Je nachdem, welche Jahreszeit in den Hochalpen vorherrscht, schaltet ein Bakterium, das 2013 im Tiroler Gossenköllesee erstmals nachgewiesen wurde, zwischen zwei Arten der Nutzung von Licht hin und her. Dabei scheint es sich um eine ausgeklügelte Anpassung an den deutlichen Wechsel der Jahreszeiten im Hochgebirge zu handeln.
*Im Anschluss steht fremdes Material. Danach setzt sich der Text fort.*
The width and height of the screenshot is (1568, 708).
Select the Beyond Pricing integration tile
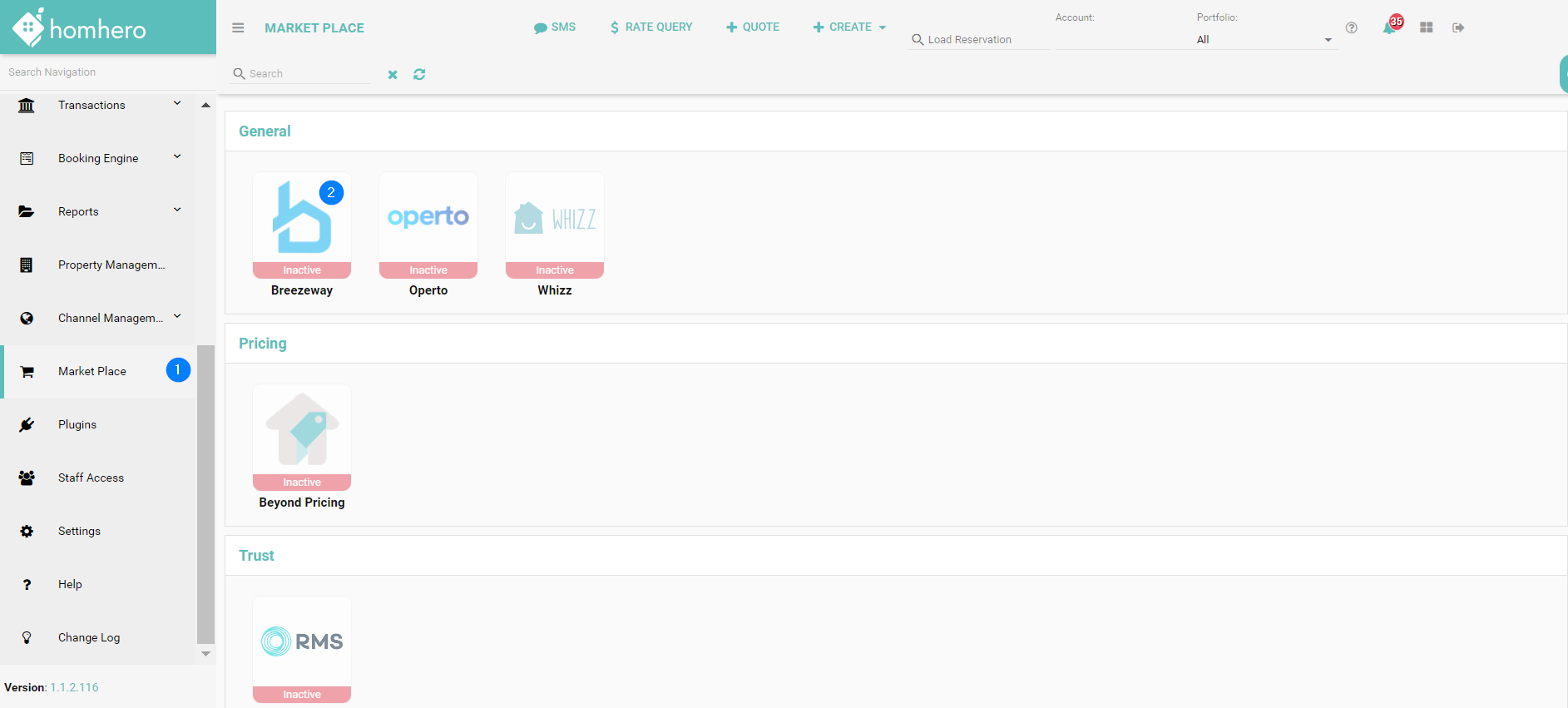[302, 438]
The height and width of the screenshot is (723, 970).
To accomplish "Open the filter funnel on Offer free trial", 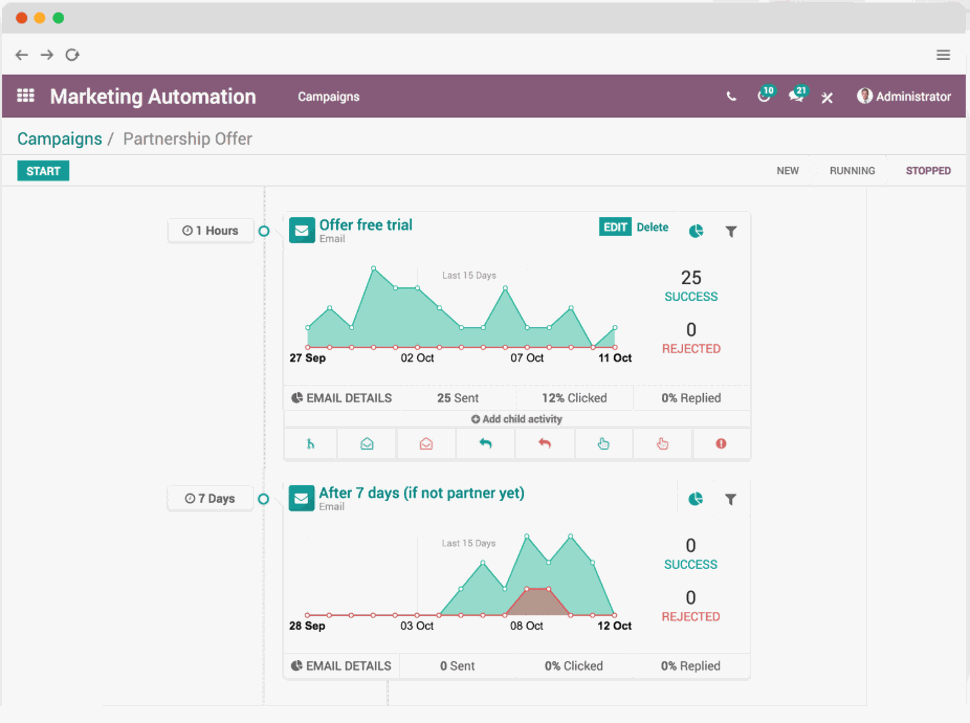I will 731,231.
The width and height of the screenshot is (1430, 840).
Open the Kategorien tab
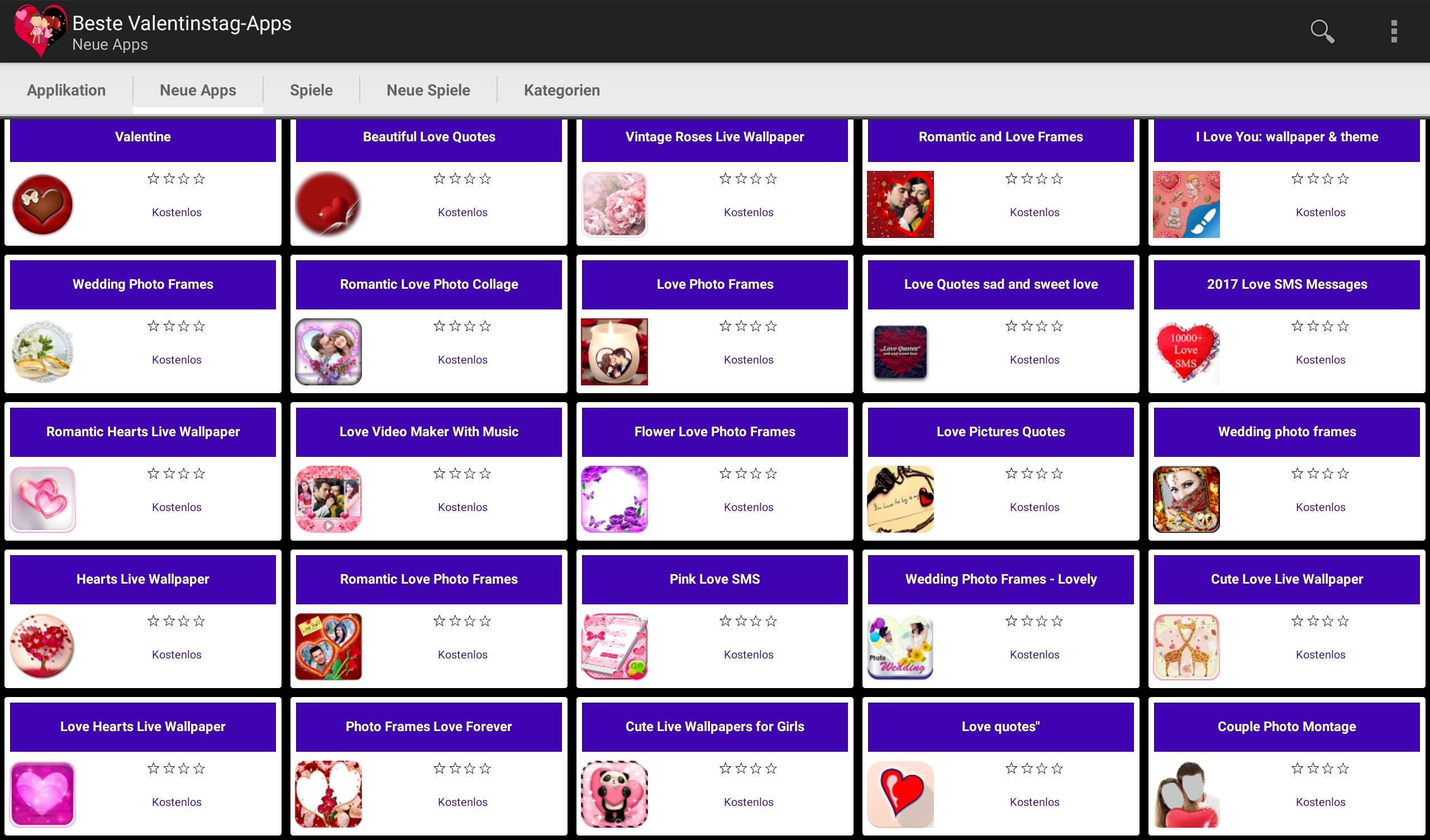562,90
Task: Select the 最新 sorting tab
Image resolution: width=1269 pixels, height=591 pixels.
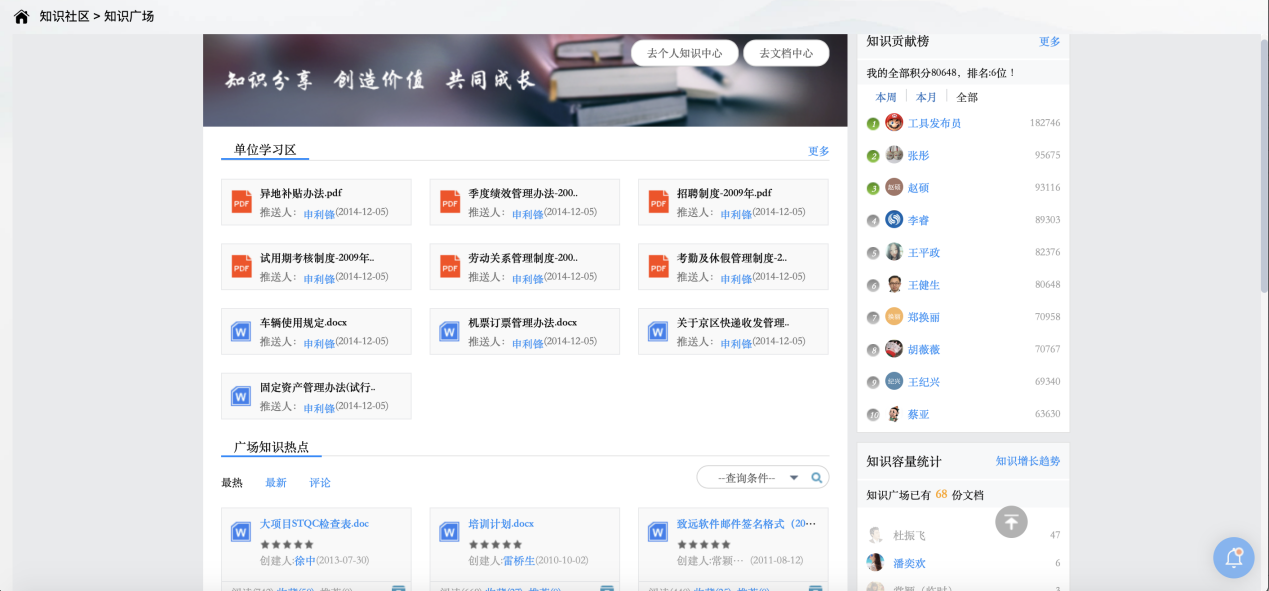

So kann es die richtige Strategie wählen, wenn es über längere Zeit unter einer Eisdecke überleben muss.

Diesen Mechanismus hat eine Forschergruppe um Michal Koblizek von der Tschechischen Akademie der Wissenschaften mit Tiroler Kollegen herausgefunden.

Der Bakterienstamm mit dem Namen "Sphingomonas glacialis AAP5" ist in dem 1,6 Hektar großen, auf 2.416 Metern Seehöhe liegenden See in den Stubaier Alpen heimisch. Seit dem Jahr 1975 betreibt die Universität Innsbruck dort Forschungen, die auch zur Entdeckung des Bakteriums führten. Es sei der erste Nachweis einer solch flexiblen Strategie bei einem Bakterium, betonen die Forscher im Fachblatt "Pnas".